We’ve all heard the stories of deliberate data fraud in clinical trials: the investigator who created fictional subjects, the lab technician who duplicated test data, the coordinator who altered records. What makes people think they can get away with it?
In most cases, data errors are the result of ignorance of procedures or sloppiness in practices that can be corrected with improved training and oversight. But left unattended, an error-tolerant environment can open the door to more serious problems.
Two experts shared their personal horror stories with attendees at the MAGI Clinical Research Conference West last week, suggesting sites focus on catching problems when they are minor before they snowball and turn into flagrant research misconduct.
“These things start out small, but they can grow,” said Paula Brust, a quality and assurance auditor at QA Partners. “They can easily become something more significant.”
“Deal with things when they start going wrong,” agreed Sara Meeder, director of human research participant protections at the Maimonides Medical Center. “Otherwise, you will be in a terrible mess.”
The evolution of misconduct goes through three stages, Brust said. In the “innocent ignorance” stage, staff may make mistakes like backdating consent signatures or discarding source documents after transcription. The “surprising sloppiness” stage features problems like forgetting to obtain consent, estimating data and taking short cuts.
If these behaviors aren’t nipped in the bud, they become common practice and may lead some individuals to take advantage, leading to the “malicious malfeasance” stage, in which legitimately obtained data may be changed, undesirable data may be omitted, or data may be entirely fabricated.
Fraud often is not detectable without checking multiple sources for the data, particularly sources for pathology reports and endoscopy procedures, Brust said.
Brust told the story of a 45-site study for which she was project manager. The coordinator at one site was found to be manipulating and fabricating data, with the investigator signing off on it. The errors started out simply, Brust said, with monitoring visits cancelled at the last minute, or patients refusing to schedule lab tests and histology tests not being performed per the protocol.
This seeming lack of attention to detail quickly turned to misconduct when the coordinator took a biopsy sample from one subject and split it to create an additional record for a fictional subject.

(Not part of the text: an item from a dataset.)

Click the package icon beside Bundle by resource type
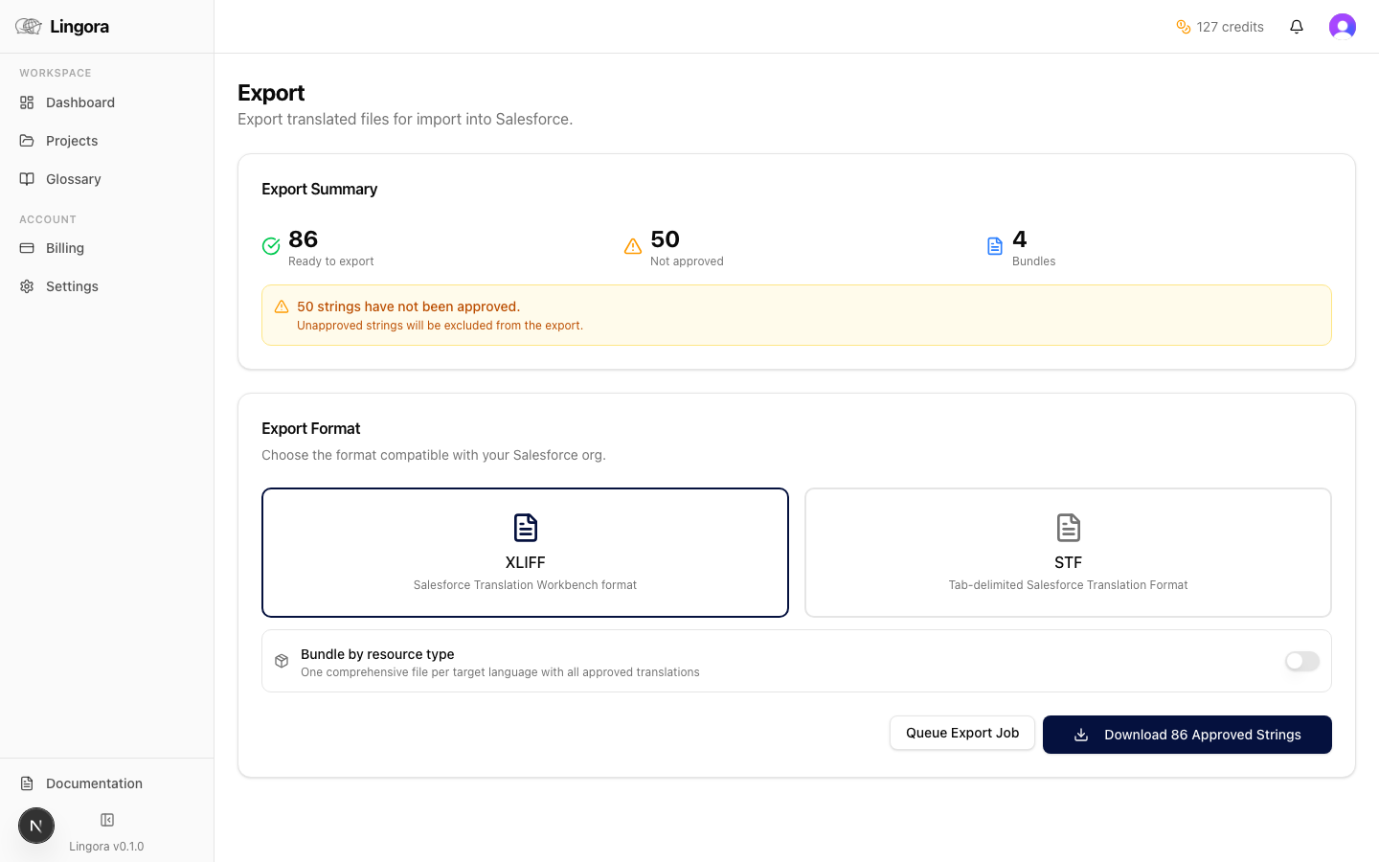Screen dimensions: 1379x862 pyautogui.click(x=281, y=661)
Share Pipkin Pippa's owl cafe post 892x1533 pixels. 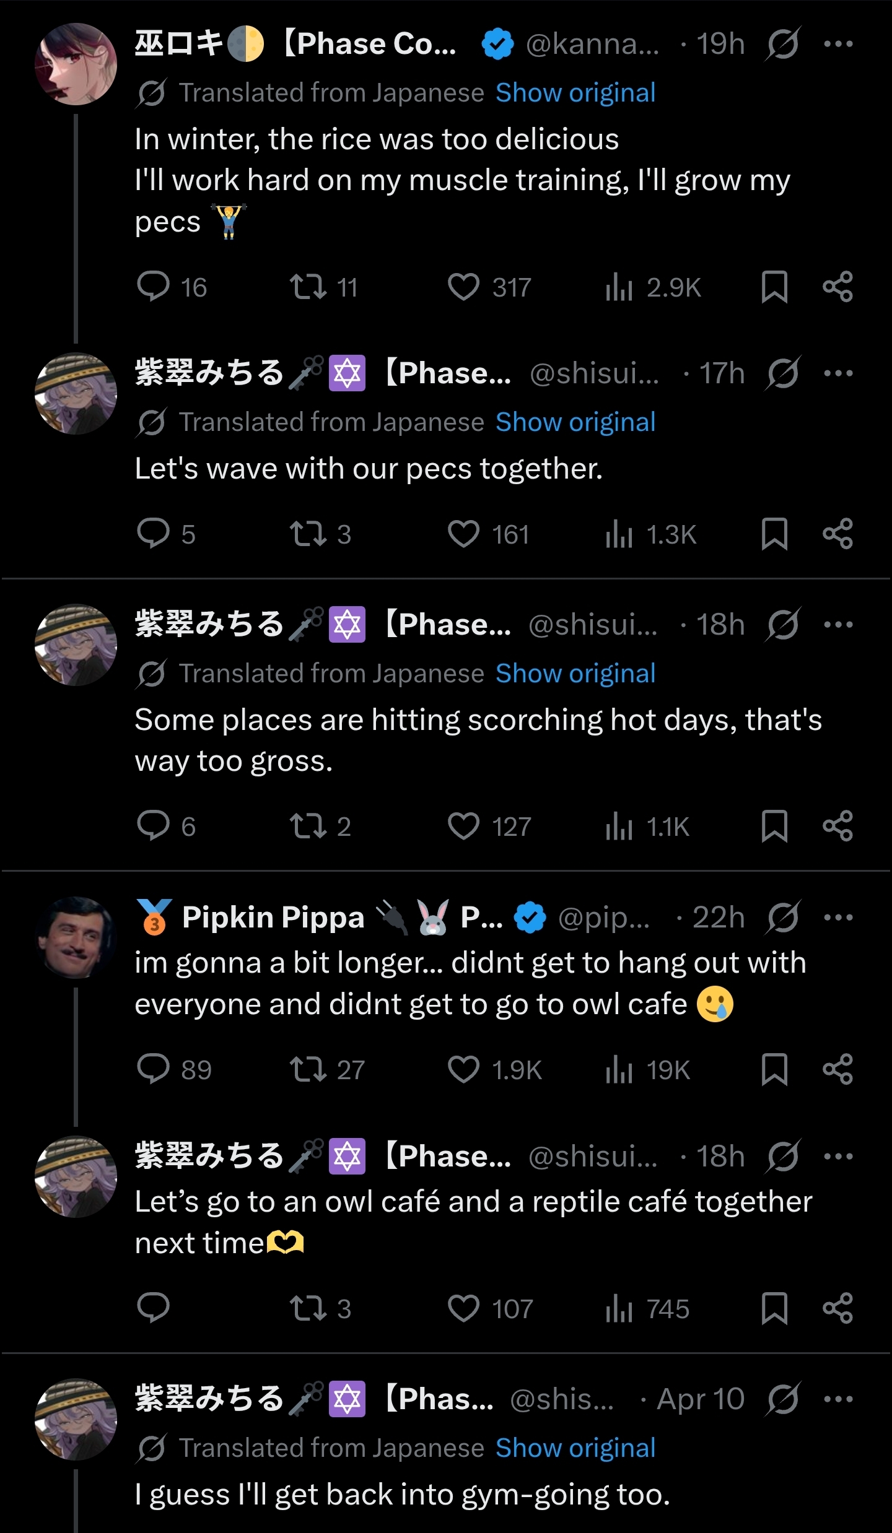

Ultimately, it was discovered that four of the study’s seven patients did not actually exist.
But even less elaborate misconduct can damage a trial’s integrity, such as changing entry data to qualify subjects, stretching of entrance criteria or coaching patients on their diary entries.
All the warning signs will be there if the trial coordinator or site manager knows where to look. Brust cites the following red flags:
- Missing documents;
- Incomplete case report files;
- Frequent appointment changes;
- Notes entered out of chronological order;
- Informed consent documents with similar patient signatures;
- Photocopied source documents with no original;
- Data that is too consistent from patient to patient;
- No mistakes made or corrected;
- Drug containers returned in pristine condition; and
- Perfect protocol compliance.
Brust advised monitors to be vigilant for these practices and to watch for attempts by the PI or trial staff to limit access to study charts and records.
Difficulties with principal investigators also can signal problems. If the PI has only minimal involvement in the study or a poor working relationship with site staff, Brust said, it pays to look into the reasons why and the resulting consequences.
“Observe the relationship,” Brust advised monitors, “because it could be bad, or if it’s too good that is also a sign something is wrong.”
Meeder told of one study in which a Spanish-speaking patient was enrolled without being provided with a Spanish-language informed consent form. When questioned, the coordinator said she had provided the “gist” of the document for the patient’s family. Meeder reported the problem to the PI, only to be told she was “overreacting.”
Ultimately, it is up to trial personnel to use their common sense and to be able to pick out and escalate innocent ignorance issues before they turn into flat-out fabrication.
“Be brave in clinical research,” said Meeder. “Because we protect research participants, you have to stand up and say something when things go wrong.”